**Interface element records**
———
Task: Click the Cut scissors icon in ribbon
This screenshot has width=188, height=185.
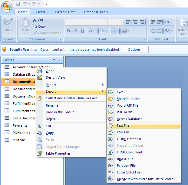Action: 34,20
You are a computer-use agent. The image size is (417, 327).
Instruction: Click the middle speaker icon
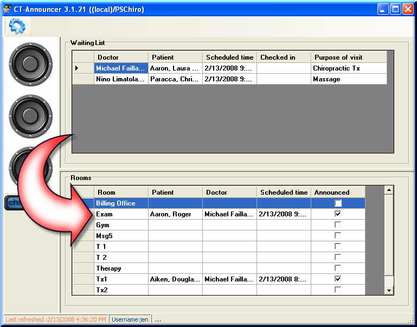pos(30,116)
———
**What you need to do**
Write out every line of the records above word for word, leaving out the pictures.

**Task output**
Task: Click the Cut scissors icon in ribbon
This screenshot has width=188, height=185.
Action: 34,20
You are a computer-use agent. The image size is (417, 327).
Instruction: Click the middle speaker icon
pos(30,116)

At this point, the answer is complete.